Crawfish porridge from the Inntalkochbuch

Another crawfish recipe – this is an interesting one.

<<4>> Zu ainem chrewssen mues

For a crawfish spoon dish

Take crawfish and cut out the bad part (das pos) from the eyes. Grind them in a mortar and pass them through a sieve with milk. Grate a small white bread loaf (semel) into it and break egg yolks into it, beat it all together and make a mus of it in a pan. It will be red.

This is the kind of recipe I might consider with an industrial-strength food processor and extruder on hand. Cooked crawfish turn a dark, vivid red, so the resulting dish could well have been impressive, but dealing with all the crunchy, fiddly bits sounds like a cook’s nightmare. The technique must have been practical, though.
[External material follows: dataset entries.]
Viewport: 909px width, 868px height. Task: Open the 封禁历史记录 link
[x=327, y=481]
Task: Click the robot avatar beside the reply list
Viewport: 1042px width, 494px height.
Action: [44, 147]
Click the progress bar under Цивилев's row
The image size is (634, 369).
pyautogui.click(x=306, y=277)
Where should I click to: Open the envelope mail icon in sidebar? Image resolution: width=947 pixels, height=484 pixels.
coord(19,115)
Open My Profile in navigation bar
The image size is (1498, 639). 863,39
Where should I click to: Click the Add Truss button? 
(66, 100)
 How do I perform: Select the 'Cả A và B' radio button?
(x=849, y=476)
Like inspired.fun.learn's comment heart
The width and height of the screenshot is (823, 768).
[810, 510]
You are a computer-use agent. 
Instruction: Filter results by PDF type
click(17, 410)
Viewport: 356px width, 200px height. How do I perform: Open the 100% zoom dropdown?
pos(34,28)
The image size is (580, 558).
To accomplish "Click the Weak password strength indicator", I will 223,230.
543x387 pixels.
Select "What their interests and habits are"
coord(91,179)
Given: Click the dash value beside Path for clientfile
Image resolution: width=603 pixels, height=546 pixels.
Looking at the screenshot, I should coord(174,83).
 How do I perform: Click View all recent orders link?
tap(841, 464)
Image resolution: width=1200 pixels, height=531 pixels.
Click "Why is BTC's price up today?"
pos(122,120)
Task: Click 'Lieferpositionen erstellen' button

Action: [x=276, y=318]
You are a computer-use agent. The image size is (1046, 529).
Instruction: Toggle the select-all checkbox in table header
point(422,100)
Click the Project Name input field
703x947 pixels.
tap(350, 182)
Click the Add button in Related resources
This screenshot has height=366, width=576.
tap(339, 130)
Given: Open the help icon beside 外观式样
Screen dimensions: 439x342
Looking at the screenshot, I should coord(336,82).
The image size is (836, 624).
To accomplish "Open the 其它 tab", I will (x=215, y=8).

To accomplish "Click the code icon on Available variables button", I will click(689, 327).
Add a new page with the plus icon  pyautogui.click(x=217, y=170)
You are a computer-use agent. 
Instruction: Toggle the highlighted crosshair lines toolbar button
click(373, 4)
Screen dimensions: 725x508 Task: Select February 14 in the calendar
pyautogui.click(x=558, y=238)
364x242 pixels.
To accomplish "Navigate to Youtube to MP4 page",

It suervived the centuries down to the Hamburgisches Koch-Buch (Herold und Wahlstab, Hamburg and Lüneburg, 8th edition 1830, p. 289):

No 149 Krebsbutter

You take crawfish, cut off their heads so that the gall comes out, pound them very small in a mortar with butter, and let them fry thoroughly in a pan. Strain it through a hair sieve and use it for whatever purpose you wish.

It does sound enticing (admittedly the butter more than the porridge). But still, the amount of work it would have taken is mildly scary.

The Inntalkochbuch is from a monastic library in Bavaria’s Inntal region (the Inn is a tributary of the Danube), dating to the late 15th/early 16th century. It is written in Upper German and strongly reflects local culinary traditions, though some of its recipes are commonplaces found elsewhere.